It is not realistic to imagine that if two airlines are operating upon, shall we say, the London to Paris route one can deal with the question of Air France charging too much by taking away their licence to operate on the route. One can visualise that their immediate riposte would be to take away the right of British Airways to operate upon the route. In that way one reaches some sort of chaos.

The biggest question and the biggest problem which faces us is that if we are seeking to achieve a level of air fares within Europe or anywhere else, how is that level to be imposed on the airlines involved? What legislation is there, and what regulations and sanctions are there, to enforce any level of air fares upon any airline company? At the moment it seems that this is left entirely for the companies to agree among themselves, and as long as it suits them to operate the agreed figure then they operate it. The moment it does not suit them to operate it, they do not operate it, and there is very little that we can do about it. The first question we must ask the Government is: what measures do they propose taking to bring agreement within the EEC and Europe on a method of ensuring reasonable air fares and of enforcing reasonable levels of air fares within Europe?

This raises the question of what one does about all the myriad airlines which fly in and out of Europe from outside Europe, where one has very little control over the level of fares which are charged to and from their countries, and so forth. At present, we have to leave that aspect out of the question because, obviously, the first thing to do is to put our own house in order. But it will be interesting to know what measures, if any, the Government contemplate, and which are contemplated within the EEC, to control the level of air fares to a reasonable point.

On the other hand, it is a kind of tightrope because, if one lives in a remote area, how does one deal with the problem of providing services where these are difficult and expensive to provide? One cannot adjust the cost per mile or per kilometre; one has to think of a service to the community. This brings into the question all sorts of subsidies, and so on. I come from a part of the world where probably the first internal airline in Britain started. Sir Alan Cobham's flying circus came up to Wick in the 1920s and, it having given its display, an old fish curer from Orkney sidled up to one of the pilots and said, "Here's a fiver to take me to Orkney". So the pilot flipped his passenger over to Orkney, where another old fish curer said to him, "Here's a fiver to take me to Wick". It was immediately apparent that here was a possibility for an airline. Indeed, I can remember two airlines operating out of Caithness in the 1930s—Scottish Airways and Allied Airways. One was run by the late Captain Fresson and the other by the late Mr. Gandar Dower. Both airlines operated successfully until the war. They both restarted after the war and were eventually incorporated, first into British European Airways and finally into British Airways.

The wheel has now turned full circle, and the airlines which fly out of Wick have gone back to being small airlines using small aircraft. British Airways has moved out, and Loganair and Air Ecosse have moved in and are providing a regular, satisfactory service at a price that people are prepared to pay. There is a lesson here that price is not the only criterion; service is as important. There has to be a balance between price and service, and there has to be some sort of machinery to monitor both.

→ Extracted entries

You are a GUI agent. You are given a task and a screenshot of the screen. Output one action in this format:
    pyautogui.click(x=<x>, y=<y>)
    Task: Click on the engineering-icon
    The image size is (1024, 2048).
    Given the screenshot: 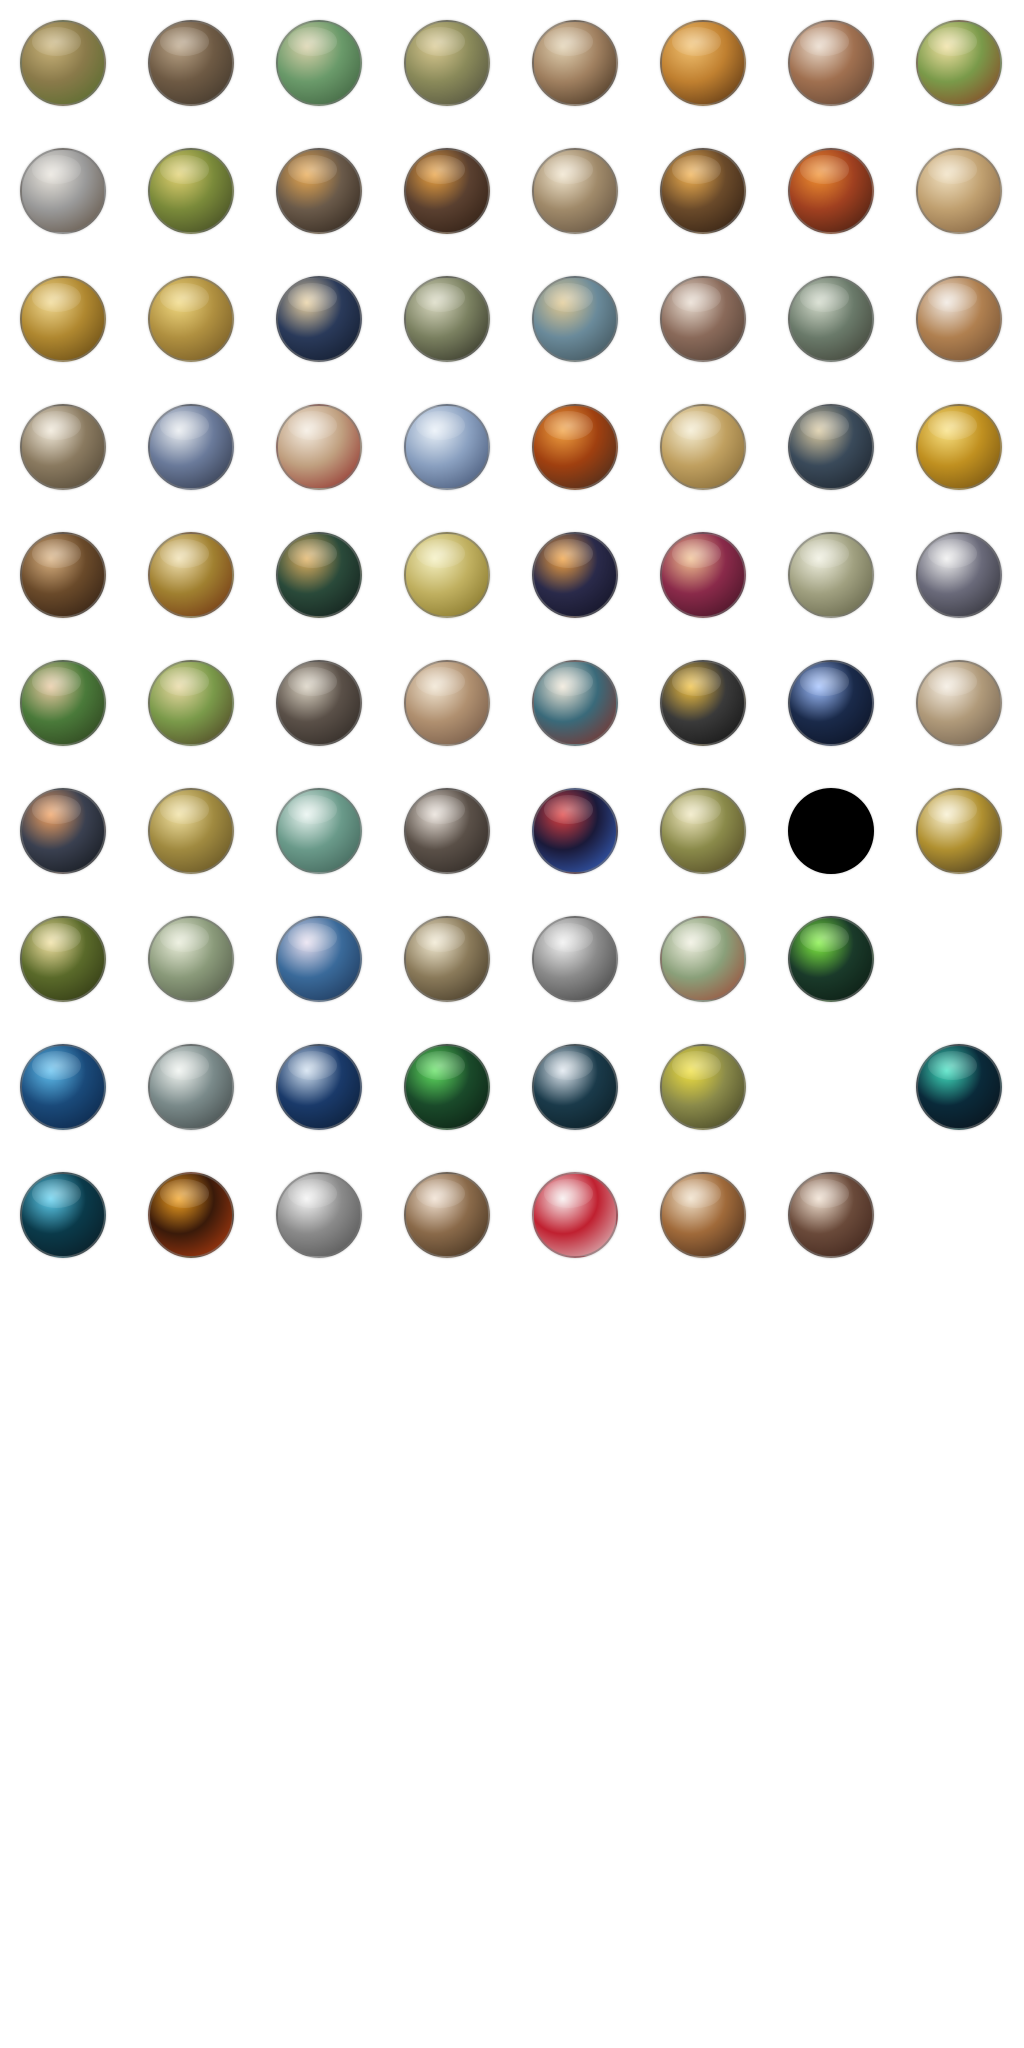 What is the action you would take?
    pyautogui.click(x=447, y=319)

→ Instructions
**1.** Retype the passage on air fares, starting at "The biggest question" and ending at "fares within Europe?".
**2.** According to the passage on air fares, which airlines moved in to serve Wick after British Airways moved out?

→ Results of the exercise
**1.**
The biggest question and the biggest problem which faces us is that if we are seeking to achieve a level of air fares within Europe or anywhere else, how is that level to be imposed on the airlines involved? What legislation is there, and what regulations and sanctions are there, to enforce any level of air fares upon any airline company? At the moment it seems that this is left entirely for the companies to agree among themselves, and as long as it suits them to operate the agreed figure then they operate it. The moment it does not suit them to operate it, they do not operate it, and there is very little that we can do about it. The first question we must ask the Government is: what measures do they propose taking to bring agreement within the EEC and Europe on a method of ensuring reasonable air fares and of enforcing reasonable levels of air fares within Europe?

**2.** Loganair and Air Ecosse.